Women were more passive and less criminally capable. Less flatteringly, The Criminality of Women also claimed that women prefer professions like maids, nurses, teachers, and homemakers so that they can engage in undetectable crime. Further, those of the feminist school of criminology claim that men are the dominant group and the standard of normality and have maintained inequality through control of the definition of deviance and of the institutions of social control.
Crime and Justice in the Twenty First Century. July Learn how and when to remove this template message Strain theories are criticised by feminists as betraying a double standard. International Thomson Publishing, California.

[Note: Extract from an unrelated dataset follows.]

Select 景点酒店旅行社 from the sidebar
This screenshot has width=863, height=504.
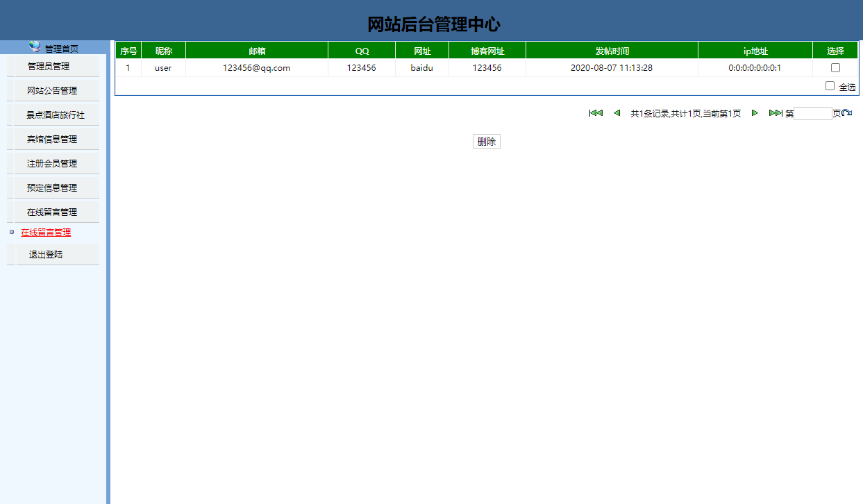click(52, 114)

Otto pollak chivalry thesis Instead, they are admitted to the justice system charged with committing different crimes.
A study by Allen, based upon an examination of crime statistics, found evidence that women sometimes escape prison in very serious cases, where a male may have been expected to receive a prison term. Unmarried women or those in unconventional relationships tended to receive more harsh treatment, confirming a sentencing model based a cultural need to reinforce gender roles within a framework of heterosexual marriage or family life.

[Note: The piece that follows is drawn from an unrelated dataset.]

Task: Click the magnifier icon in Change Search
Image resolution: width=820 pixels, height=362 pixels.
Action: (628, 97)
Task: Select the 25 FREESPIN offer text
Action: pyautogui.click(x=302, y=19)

Carlen argues that Adler's 'new female criminal' is cast as the 'biological female' who is essentially masculine. Smart argues that the differences that exist between males and females are of little importance in the study of crime as the factors that cause crime are "culturally determinate rather than a reflection of the natural qualities of the sexes" They would point out that selective law is not only tied to gender but also to social class thus suggesting that interactionist feminist theory only offers a partial view of gender differences in patterns of offending, victimisation and punishments.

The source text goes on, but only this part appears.